On Apr 15, 2008 11:52 -0500, Jose R. Santos wrote:
> As discuss on the call yesterday, some folks (my self included) really
> want a TODO list to help them keep track of what things are left undone
> in e2fsprogs as we try to get ext4 out the door. Here is my initial
> list of items that still need addressing. Hopefully we can expand this
> list and document it somewhere like the ext4 wiki or the SourceForge
> bug tracker.
>
> - Rename uninit_groups to uninit_bg to be consistent with other
> defined features.
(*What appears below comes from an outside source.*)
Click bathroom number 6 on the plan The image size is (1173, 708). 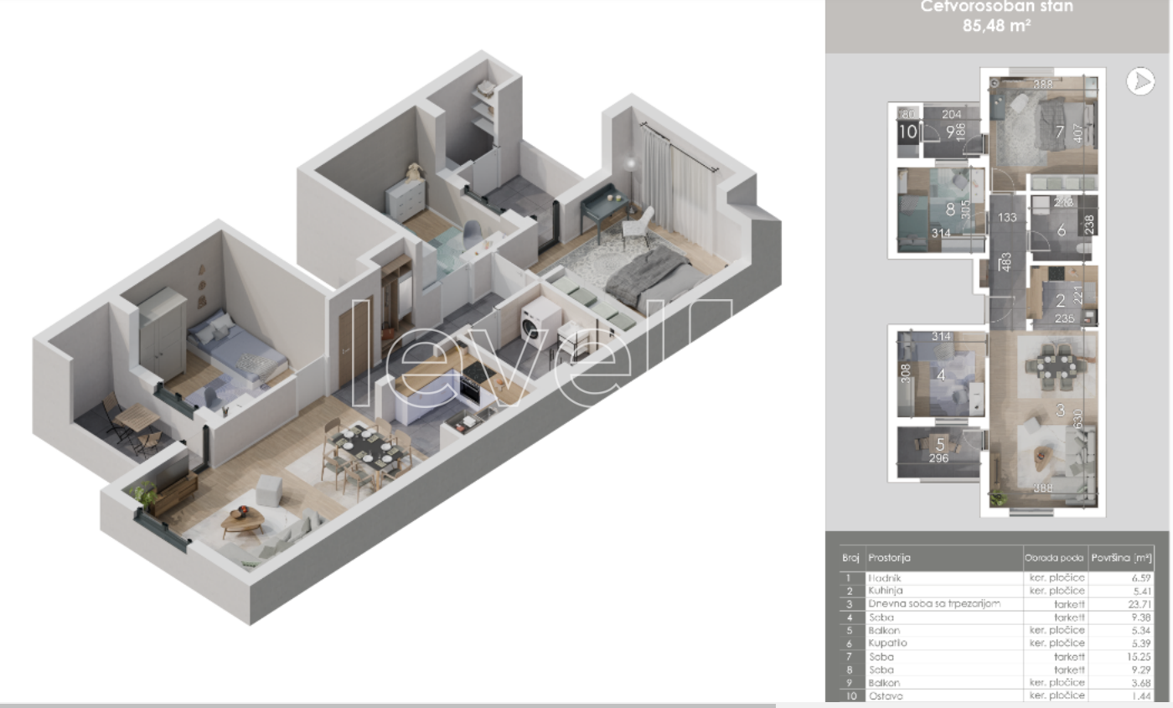tap(1061, 230)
Retain the old name for historical purpose.
>
> - The return value of ext2fs_super_and_bgd_loc() is not to be trusted.
> Document this in the source code.
>
> - Make sure ext2fs_super_and_bgd_loc() does not get used anywhere where
> the return value is expected to be accurate (aside from mke2fs).
>
> - Remove lazy_bg feature from being set in mke2fs. Feature has been
> declare a dangerous hack by its creator, remove it to avoid people
> building on top of it.
>
> - Add flex_bg meta-data grouping support.
>
> - Remove support for not zeroing the inode tables from the
> uninit_groups patches. This support is dangerous without a proper
> kernel thread that zeros them in the background when the filesystem is
> mounted. Depends on the lazy_bg removal.

Something was lost in translation here. The uninit_groups feature DOES
zero the inode tables by default, and marks the groups with ITABLE_ZEROED.
It is only if "-O uninit_groups,lazy_bg" are both given at the same time
that the itable is not initialized. That is no different than if lazy_bg
was given by itself.

So nothing needs to be done in e2fsprogs until some time after the kernel
is updated to do the zeroing.

> - Activate undo-manager in mke2fs only when inode tables are not being
> zeroed. Undo-manager is horribly slow if we need to store the
> information of all the blocks that have been zeroed during mke2fs. The
> amount of storage needed for the undo on a 16TB filesystem could be
> problematic. Depends on kernel thread inode table zeroing.
>
> - Make a 64-bit clean API that extends the existing one. The current
> API can not support larger than 32-bit blocks so a new set API calls is
> need in order to provide large filesystem support and retain backwards
> compatibility with the old API.
>
> - 64-bit bitmap interface. In order to support larger than 32-bit
> blocks, a new bitmap interface is needed that can retain ABI
> compatibility with the old one.

There are some notes on implementing more efficient bitmaps in
https://bugzilla.lustre.org/show_bug.cgi?id=12202

Even without 64-bit filesystems the memory consumption of e2fsck
can be quite high (2^32 blocks ~= 2^32 bytes of RAM for e2fsck).

Cheers, Andreas
--
Andreas Dilger
Sr. Staff Engineer, Lustre Group
Sun Microsystems of Canada, Inc.


2008-04-16 04:35:38

by Jose R. Santos

[permalink] [raw]
Subject: Re: Ininitial e2fsprogs TODO list (please expand)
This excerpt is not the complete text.